**COMPITO ASSEGNATO 1**
Estrai dal brano sulla maternità il passo compreso tra "Mi chiedo anche, di" e "l'anticamera del cervello.", estremi inclusi, riportandolo parola per parola.
**COMPITO ASSEGNATO 2**
Stabilisci se ciascuna affermazione concorda con il brano sulla maternità, rispondendo sì o no e citando alla lettera le parole del brano che lo decidono. (a) La sociologa citata nel brano è Fatema Mernissi. (b) Chi scrive dichiara di avere più di trent'anni. (c) La naturalezza affettiva descritta si vede comunemente anche "da noi".

**ESTRATTO DELLA FONTE**
··········

Di vero c’è solo che in società tradizionali (dove la ripartizione dei ruoli è fissa e rigida nonché a scapito dell’indipendenza femminile) e in più basate sul concetto di “segregazione sessuale” (ovvero dove un rapporto diretto tra uomo e donna può esistere solo all’interno di ruoli familiari codificati – fratello, padre, marito, zio… - si leggano a questo proposito i lavori della sociologa Fatema Mernissi), le donne non hanno altro che i loro bambini come vero contatto emotivo e d'amore. E conoscendo come si basano qui i rapporti di coppia nelle classi medio-basse, so che di fatto è così. Tuttavia questa naturalezza affettiva che da noi non ho mai visto, e mi strega.

Mi chiedo anche, di fatto, cosa abbiamo guadagnato io e le mie amiche; a quasi trent'anni ancora a barcamenarci tra una carriera che non decolla a causa del precariatola consapevolezza che comunque potremmo perderla in un attimo se incinte, e bloccate tra coetanei a cui la prospettiva di avere figli non sfiora nemmeno l'anticamera del cervello. 

Dall'altra parte ci sono poi le donne che hanno represso l'istinto di maternità - perso non si sa in quale fase della nostra educazione - marginalizzato come se fosse il retaggio di una società antiquata. Queste donne ora mi fanno paura, carrieriste e denaturalizzate; perché vi è una bella differenza tra l'entrare in contatto con la natura della propria femminilità, e il pensare che il desiderio di un figlio sia solo il bisogno "indotto" di un mondo antiquato

O ancora, è forse sana una società che risponde alla frustrazione femminile con l'attenuante che "tanto ora i figli si cominciano a fare a 40 anni" - magari con compagni di ormai 50 anni che nel frattempo forse sono maturati - là dove di fatto non lascia altra scelta? Io non lo vedo tutto questo tempo, e  non siamo giovani per sempre come ci vogliono fare credere. E poi non è solo perché una cosa è possibile che è desiderabile o giusta. Tutto ciò è perversoNoi occidentali in questo siamo diventati perversi.

··········

**VOCI ESTRATTE**
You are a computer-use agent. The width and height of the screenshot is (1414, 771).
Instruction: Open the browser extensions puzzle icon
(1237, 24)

··········

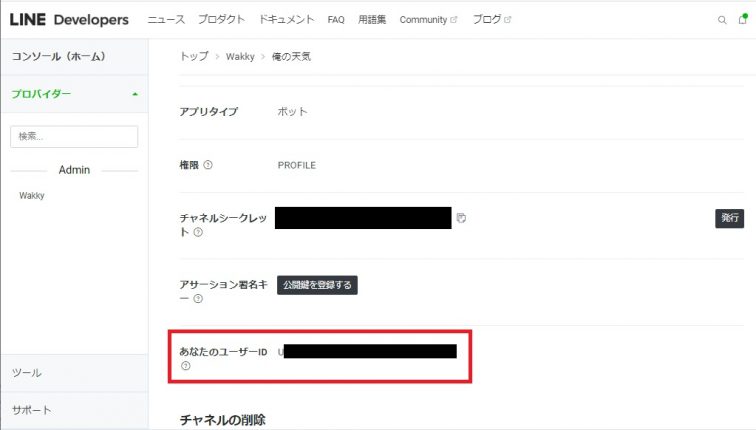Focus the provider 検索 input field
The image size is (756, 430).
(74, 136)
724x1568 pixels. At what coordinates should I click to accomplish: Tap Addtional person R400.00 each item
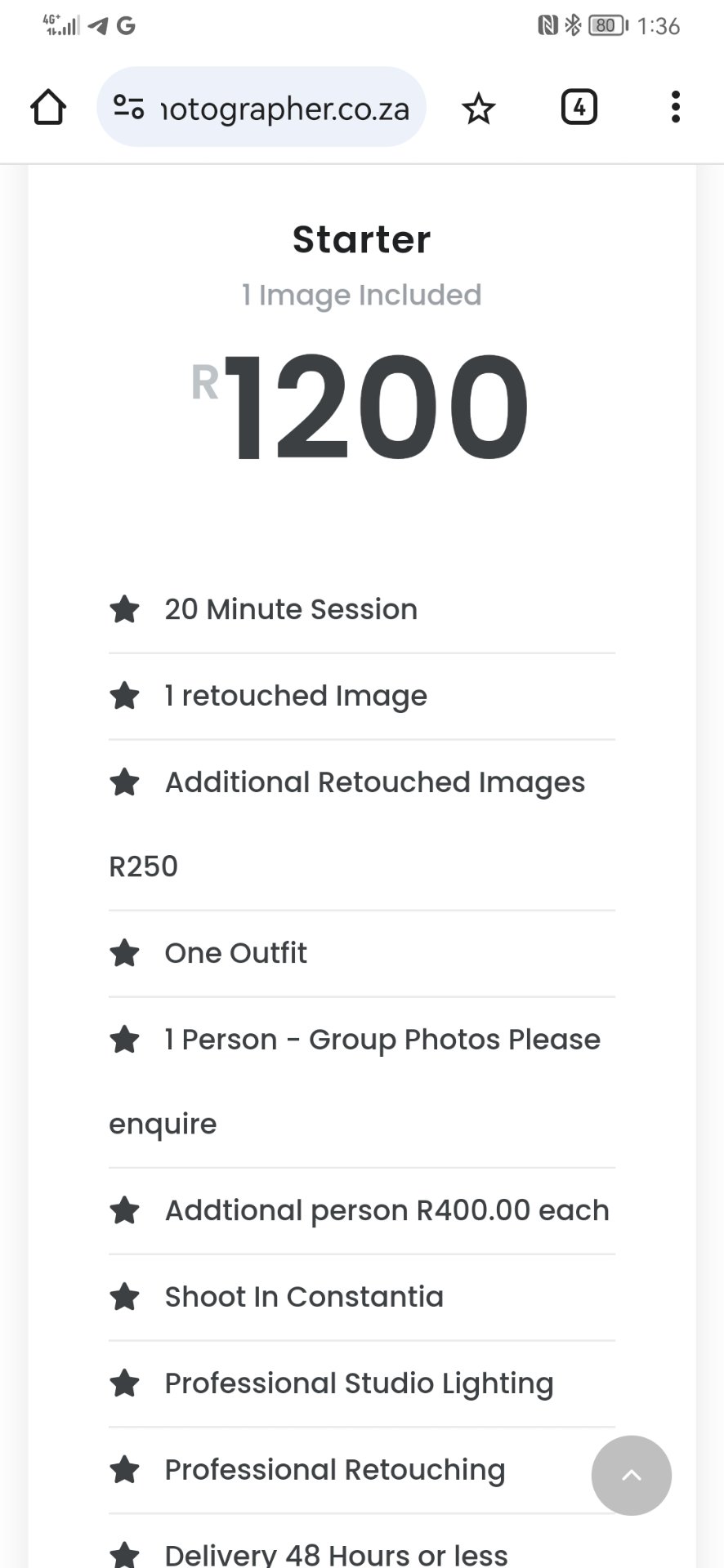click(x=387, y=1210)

··········

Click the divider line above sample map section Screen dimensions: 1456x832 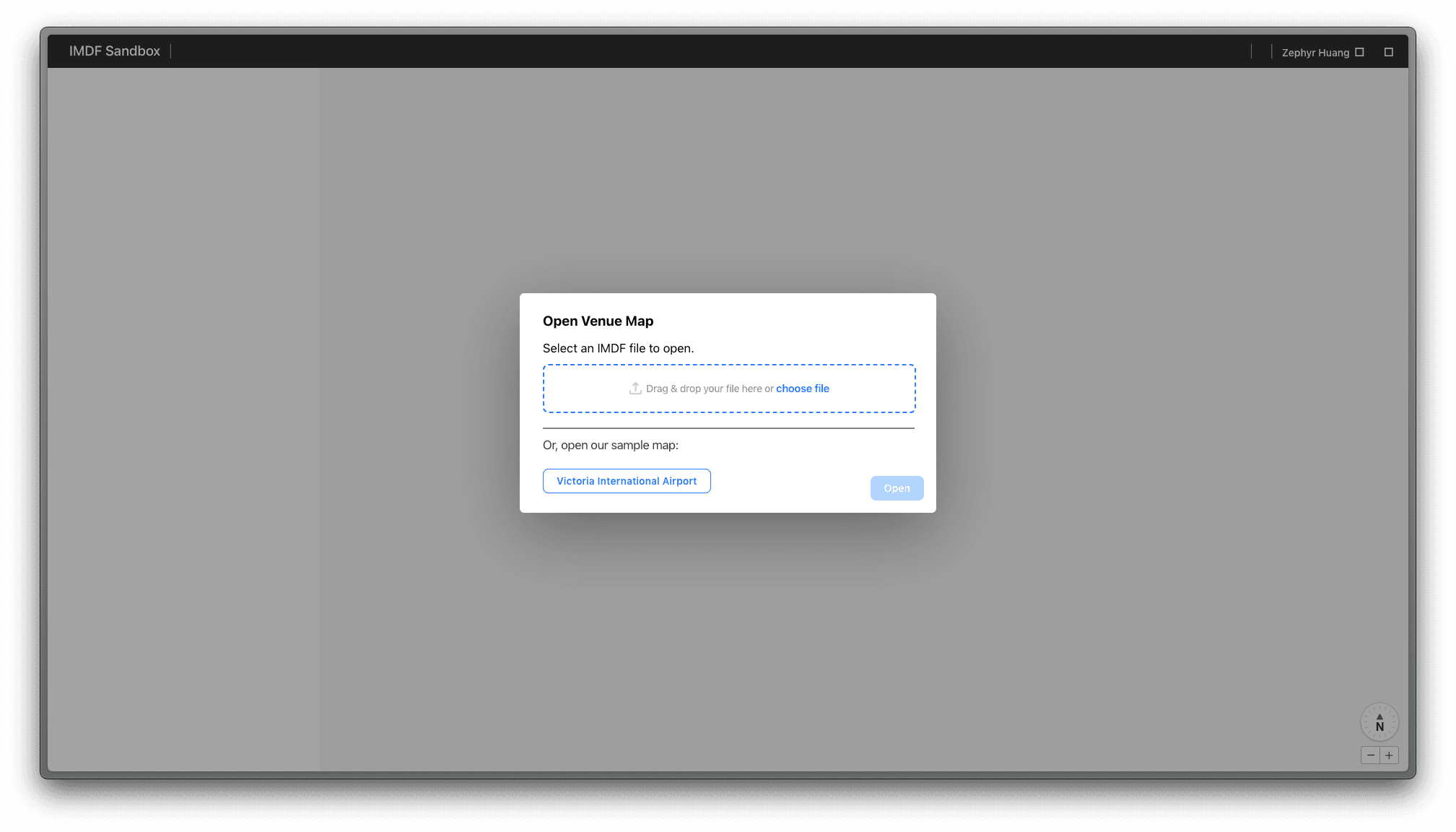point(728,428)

··········

**RISPOSTA ATTESA 1**
Mi chiedo anche, di fatto, cosa abbiamo guadagnato io e le mie amiche; a quasi trent'anni ancora a barcamenarci tra una carriera che non decolla a causa del precariatola consapevolezza che comunque potremmo perderla in un attimo se incinte, e bloccate tra coetanei a cui la prospettiva di avere figli non sfiora nemmeno l'anticamera del cervello.

**RISPOSTA ATTESA 2**
(a) Sì: «si leggano a questo proposito i lavori della sociologa Fatema Mernissi».
(b) No: «a quasi trent'anni».
(c) No: «questa naturalezza affettiva che da noi non ho mai visto».